Грудь ходила ходуном, но я старалась не дышать вообще. Только слова выплевывала, как пушечные ядра – они ж далеко в море не летят – вот прямо на стол в тарелку и плюхаются. Это я на ложку пальцем наступила, и все забрызгала: салфетку, блузку, стол… А Супрядкин остался чистым, как всегда!

– А Юле все понятно? Ты женат на ней дольше, чем был женат на мне. И вообще ты тут пытаешься меня убедить, что она ничего к Богдану не чувствует? Садик закрылся, товарищи-родители, заберите своего ребенка. Он умеет читать, считать, писать и даже говорить на двух языках. Если бы я не знала, что ты на работе не пьешь, я бы не сомневалась, что ты набрался. Ты бредишь!

– Юля сделает то, что я ей скажу, – огрызнулся Супрядкин. – Спрашивать ее нечего. Она мне не жена, то есть женой я ее никогда не считал. В постели она мне нахрен не сдалась. И вообще мы с ней почти год живем в разных комнатах…

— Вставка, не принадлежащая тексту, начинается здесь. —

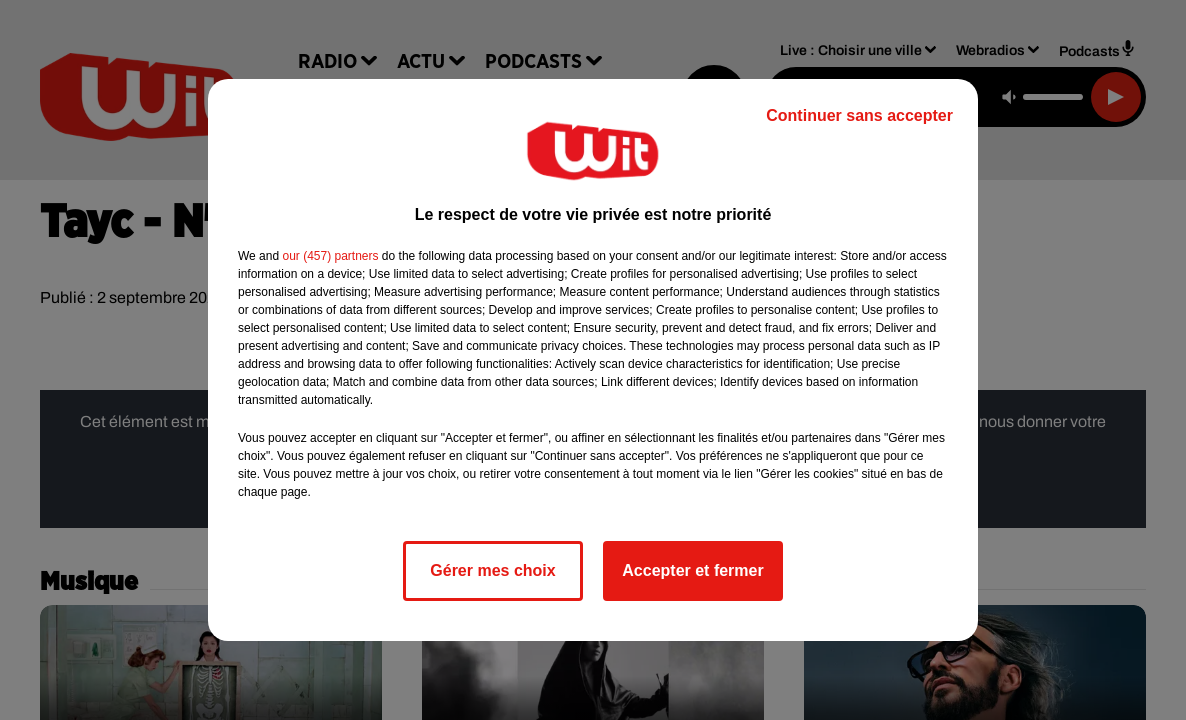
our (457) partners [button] (330, 256)
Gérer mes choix (492, 570)
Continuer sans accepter (859, 115)
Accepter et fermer (692, 570)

– Зачем же ты врал про собаку тогда? – почти не поверила я в семейные откровения Супрядкина.

– Я не врал, – наконец-то покер-фэйс сменился ухмылкой. – Я не хотел обсуждать с тобой Юлю раньше времени.

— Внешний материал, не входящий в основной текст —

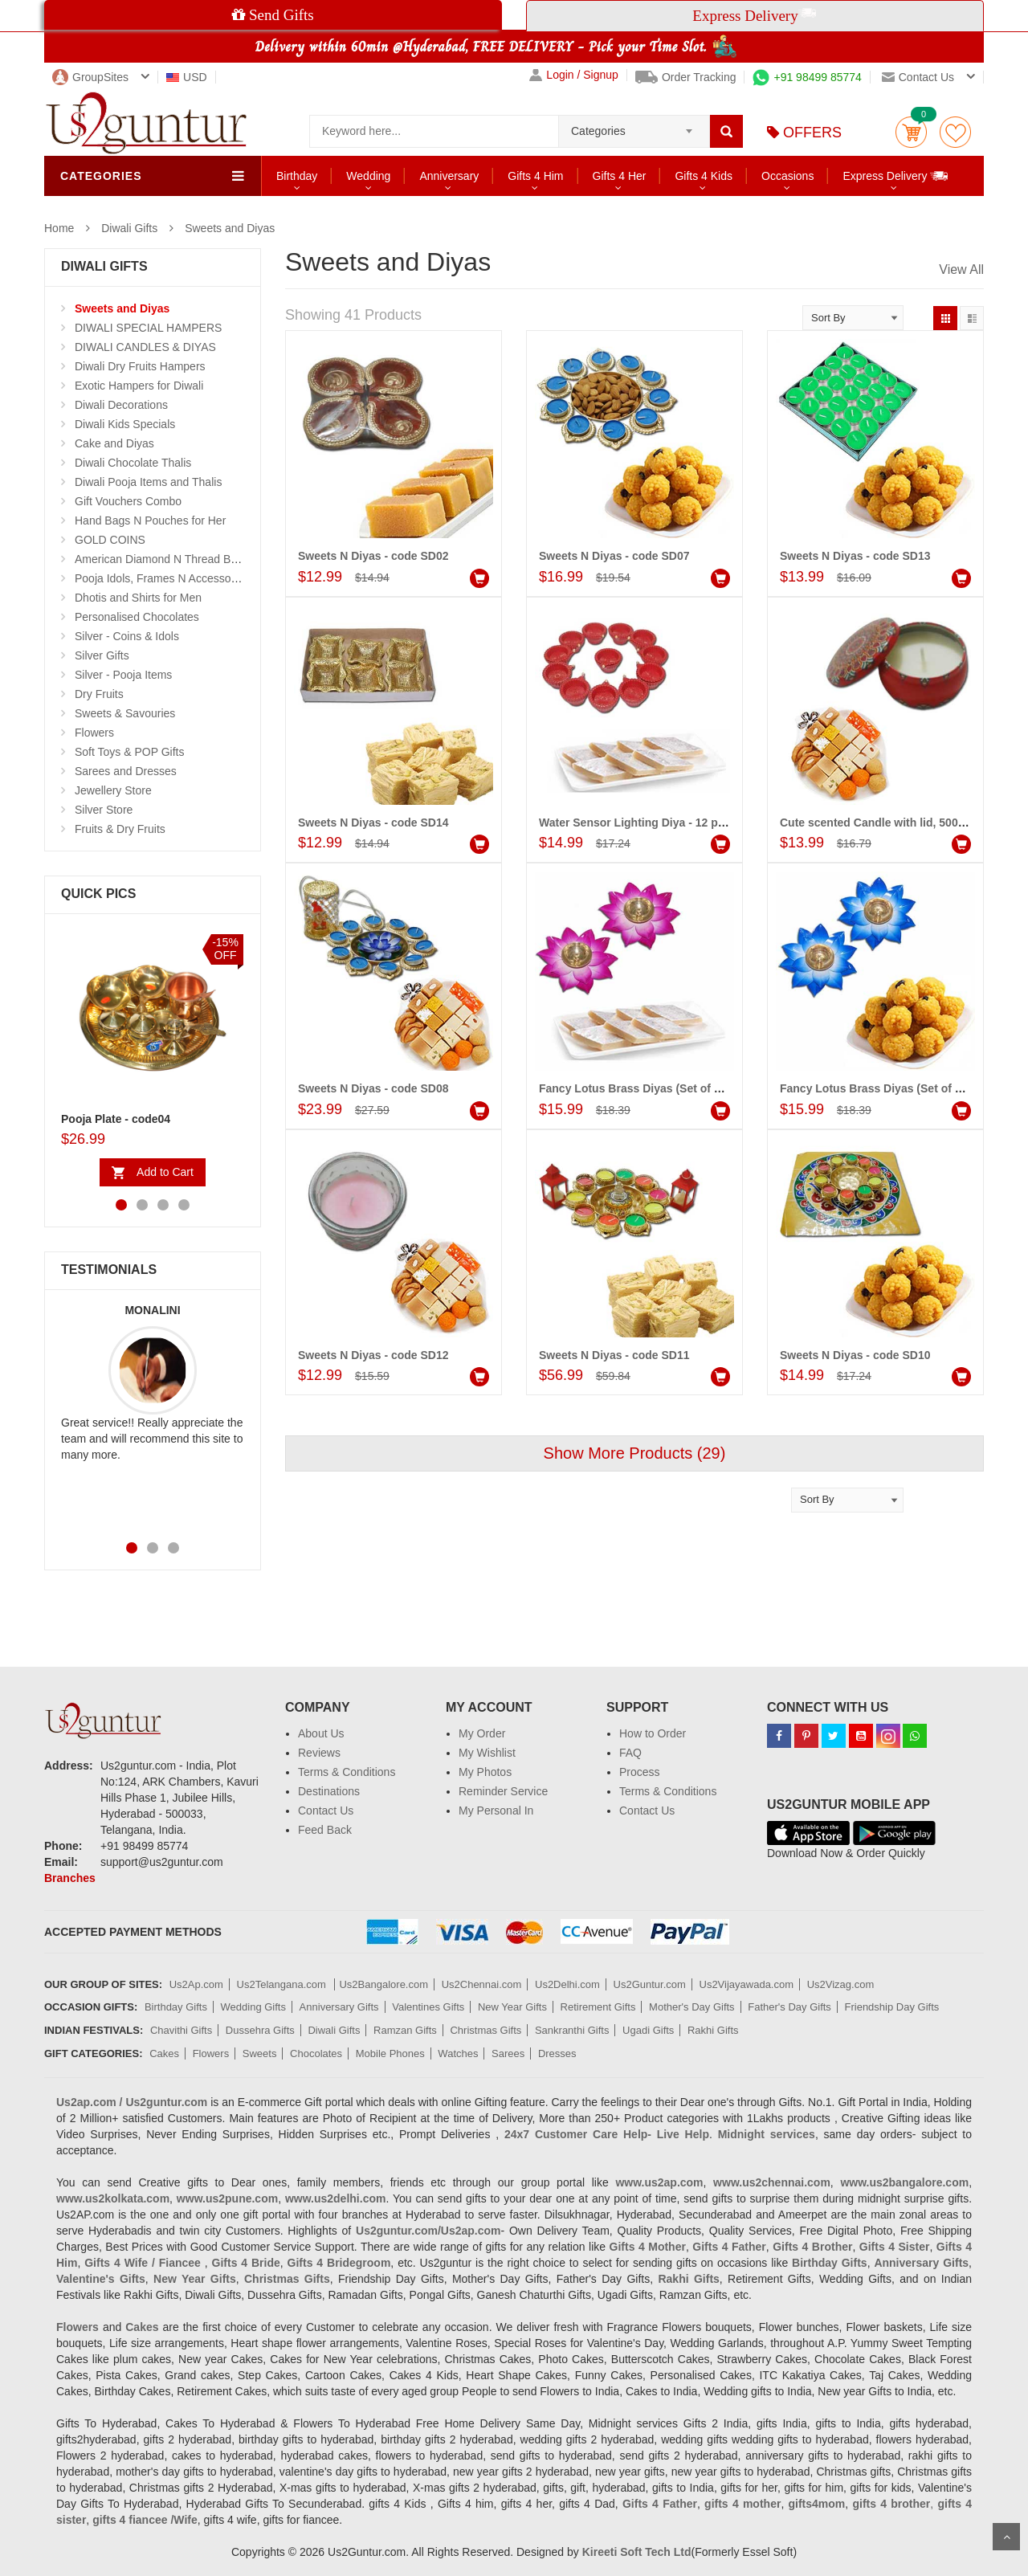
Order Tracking (685, 77)
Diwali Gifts (129, 228)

– А теперь время пришло, так выходит? И что тебя сподвигло на разговор? Отсутствие секса или что-то другое?

Лешка снова надел маску – гипсовую. Но она еще оставалась подвижной, не застыла намертво: левый глаз у него дергался. Ну что – не в бровь, а в глаз попала?

– Ты зачем хамишь, Надя?

Вот же мужская непробиваемость!

– Я не хамлю. Я просто не хочу участвовать в устроенном тобой цирке. Пусть Юля сама ко мне придет и скажет, что ей больше не нужен ребенок, в чьем свидетельстве о рождении записано ее имя. Хочешь разводиться, вперед! Богдана не трогай!

– Он мой сын. И твой.

– И Юлин! – перебила я. – Леша, ты вообще со стороны на себя посмотри. Ты ку-ку, да? Богдан уже не эмбрион, он живой человек. А ты решил его, как какую-то недвижимость, отобрать у женщины, которую он считает матерью, и передать непонятно кому… Ну да, матери его сестры, которую он последний раз видел, кажется, пять минут на дне рождения в боулинге. Пазл сошелся или еще нет? Картинку видишь, Алексей Михайлович?